When general-purpose finite element analysis software is used to model glacial isostatic adjustment (GIA), the first-order effect of prestress advection has to be accounted for by the user. We show here that the common use of elastic foundations at boundaries between materials of different densities will produce incorrect displacements, unless the boundary is perpendicular to the direction of gravity. This is due to the foundations always acting perpendicular to the surface to which they are attached, while the body force they represent always acts in the direction of gravity. If prestress advection is instead accounted for by the use of elastic spring elements in the direction of gravity, the representation will be correct. The use of springs adds a computation of the spring constants to the analysis. The spring constant for a particular node is defined by the product of the density contrast at the boundary, the gravitational acceleration, and the area supported by the node. To be consistent with the finite element formulation, the area is evaluated by integration of the nodal shape functions. We outline an algorithm for the calculation and include a Python script that integrates the shape functions over a bilinear quadrilateral element. For linear rectangular and triangular elements, the area supported by each node is equal to the element area divided the number of defining nodes, thereby simplifying the computation. This is, however, not true in the general nonrectangular case, and we demonstrate this with a simple 1-element model. The spring constant calculation is simple and performed in the preprocessing stage of the analysis.

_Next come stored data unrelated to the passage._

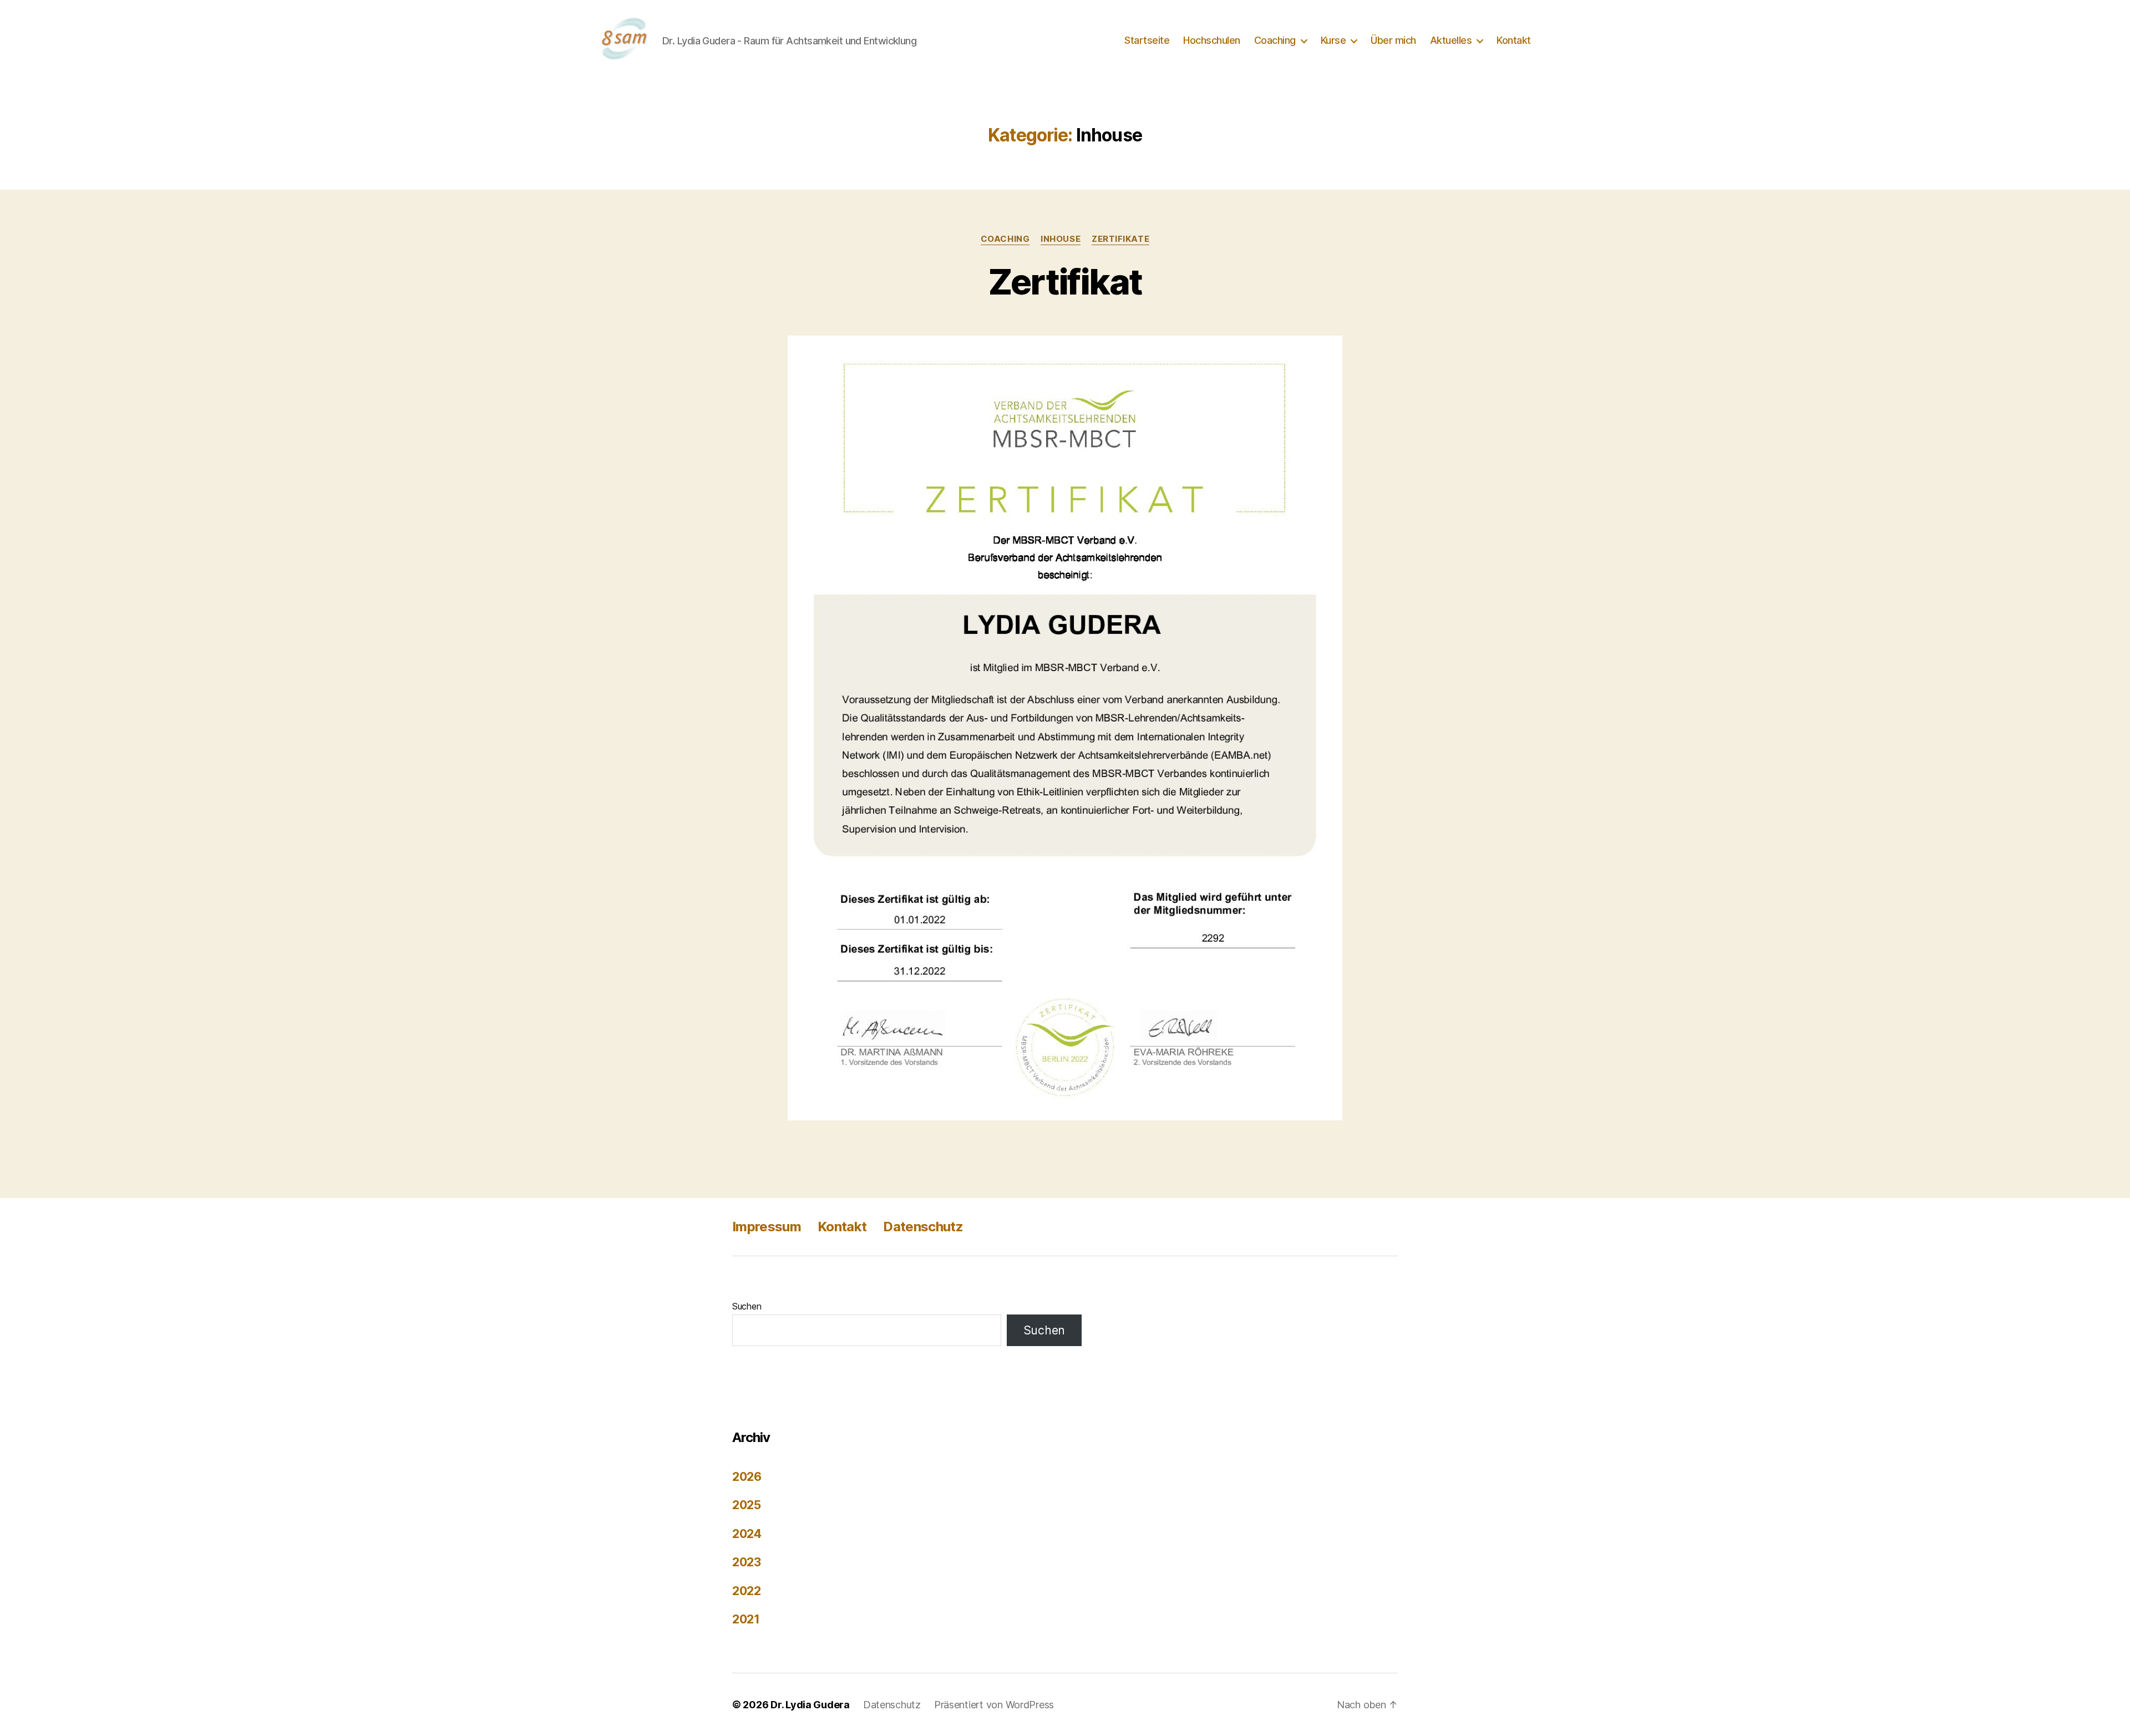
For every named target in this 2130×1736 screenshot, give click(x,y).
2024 (747, 1534)
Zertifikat (1065, 281)
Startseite (1146, 40)
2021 (746, 1619)
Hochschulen (1211, 40)
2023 (746, 1562)
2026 (747, 1477)
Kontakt (1514, 40)
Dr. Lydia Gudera (810, 1704)
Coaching (1275, 40)
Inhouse (1061, 239)
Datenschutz (923, 1227)
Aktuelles (1451, 40)
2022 (746, 1591)
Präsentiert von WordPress (994, 1704)
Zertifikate (1120, 239)
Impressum (766, 1227)
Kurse (1333, 40)
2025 (746, 1505)
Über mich (1393, 40)
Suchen (746, 1306)
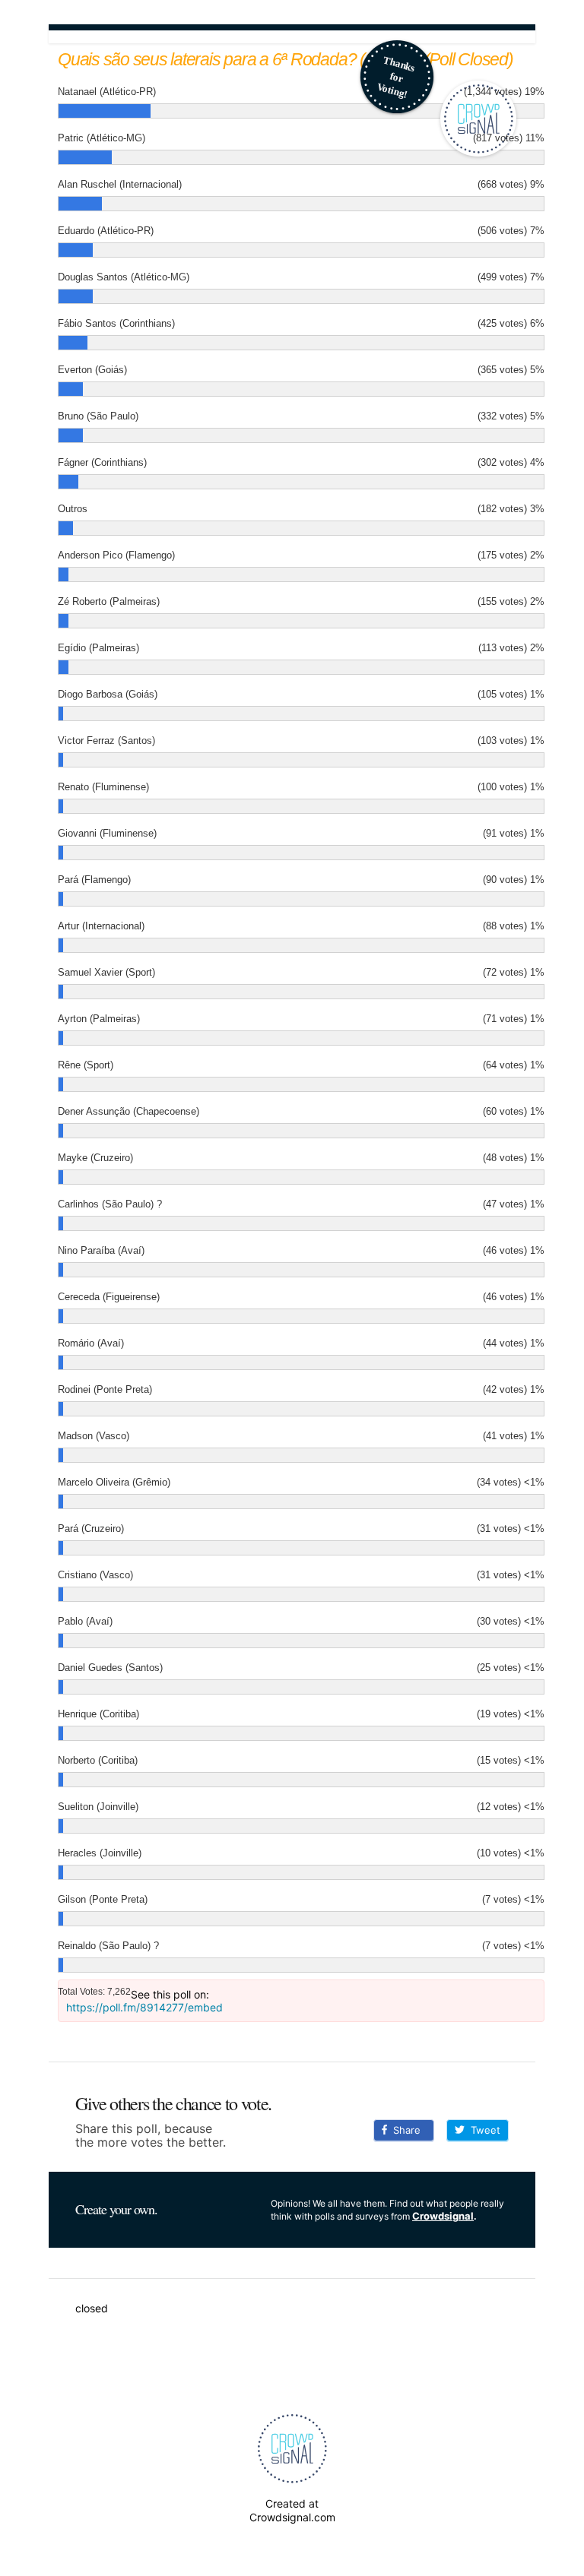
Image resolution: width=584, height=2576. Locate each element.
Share (404, 2130)
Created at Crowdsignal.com (292, 2510)
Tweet (482, 2130)
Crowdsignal (443, 2216)
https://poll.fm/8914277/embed (144, 2007)
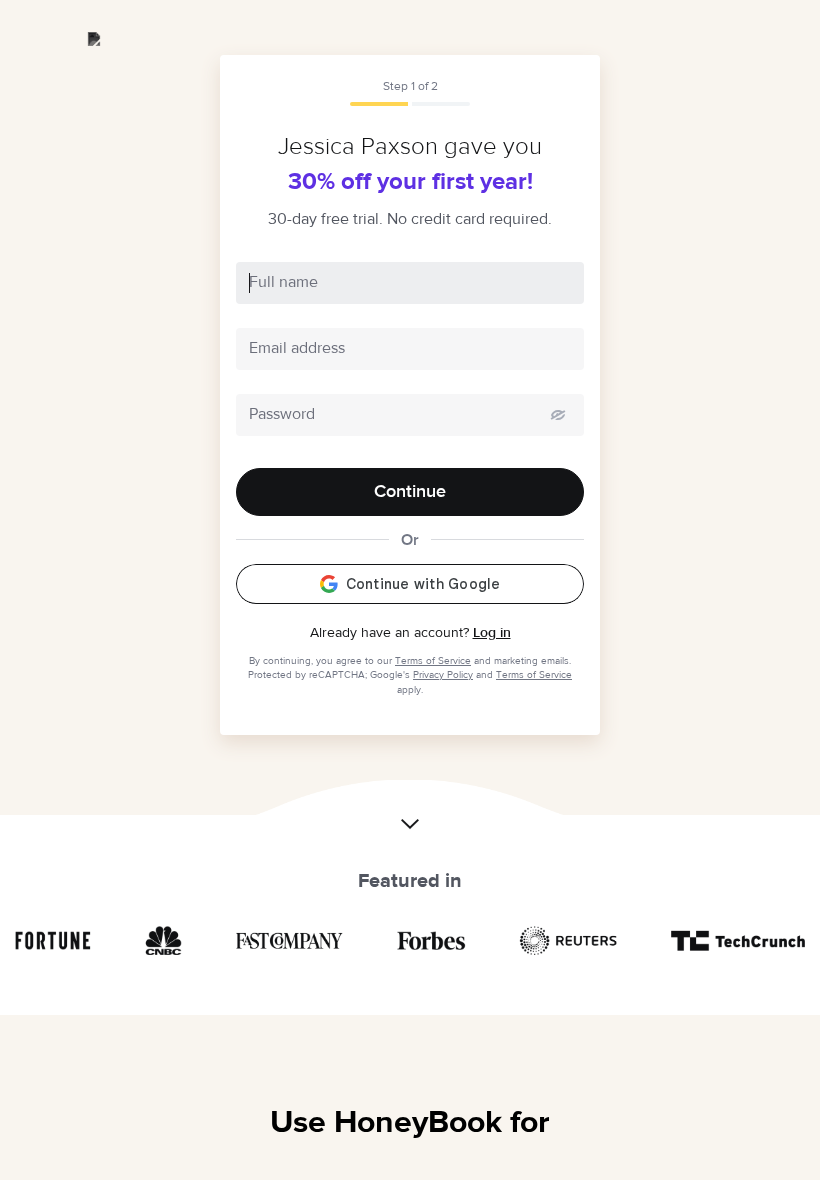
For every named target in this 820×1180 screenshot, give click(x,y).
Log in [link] (492, 633)
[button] (410, 813)
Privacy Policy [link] (443, 674)
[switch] (558, 415)
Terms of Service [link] (433, 660)
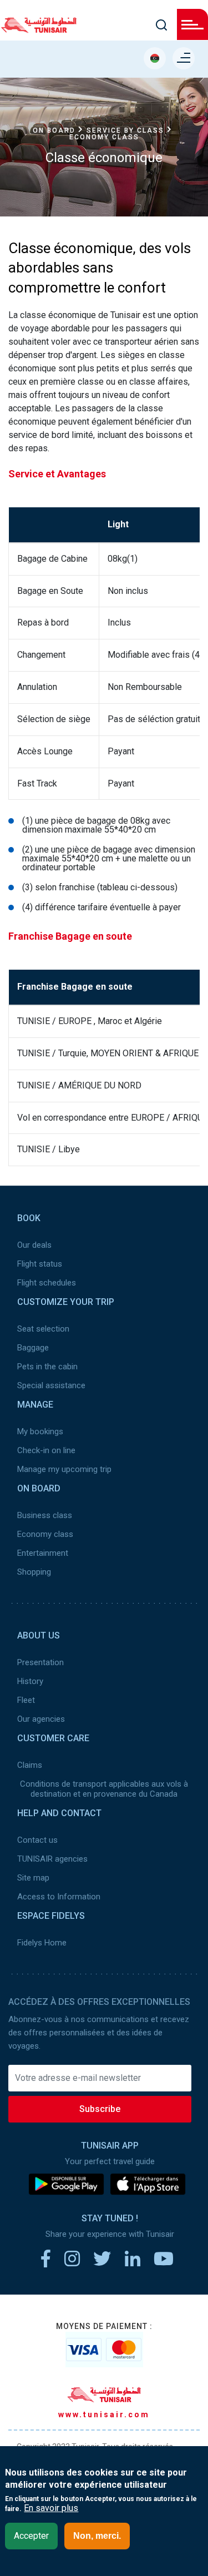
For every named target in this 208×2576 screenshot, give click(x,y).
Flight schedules (46, 1283)
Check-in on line (46, 1450)
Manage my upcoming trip (64, 1469)
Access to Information (58, 1897)
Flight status (39, 1264)
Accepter (31, 2535)
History (30, 1681)
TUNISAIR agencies (52, 1859)
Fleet (26, 1700)
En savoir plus (51, 2508)
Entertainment (42, 1553)
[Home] (39, 29)
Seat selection (43, 1329)
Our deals (34, 1245)
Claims (29, 1765)
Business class (44, 1515)
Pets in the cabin (47, 1367)
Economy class (45, 1534)
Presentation (40, 1662)
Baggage (33, 1348)
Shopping (34, 1572)
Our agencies (41, 1719)
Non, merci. (97, 2535)
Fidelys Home (42, 1943)
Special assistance (51, 1385)
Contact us (37, 1840)
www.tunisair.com (104, 2414)
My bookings (40, 1431)
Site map (33, 1878)
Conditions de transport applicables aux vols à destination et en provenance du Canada (104, 1789)
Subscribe (99, 2109)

The time spent on the calculation is more than compensated for by a shorter analysis time, compared to that for a model with foundations. We illustrate the effects of using springs versus foundations with a simple two-dimensional GIA model of glacial loading, where the Earth model has an inclined boundary between the overlying elastic layer and the lower viscoelastic layer. Our example shows that the error introduced by the use of foundations is large enough to affect an analysis based on high-accuracy geodetic data.

► We investigate GIA modeling using general purpose FEA software. ► We suggest that the prestress advection term should be implemented using springs. ► For inclined material boundaries the solution is shown to be significantly improved. ► We outline a simple algorithm to compute the spring constants exactly. ► A Python script for an exact integration of nodal shape functions is included.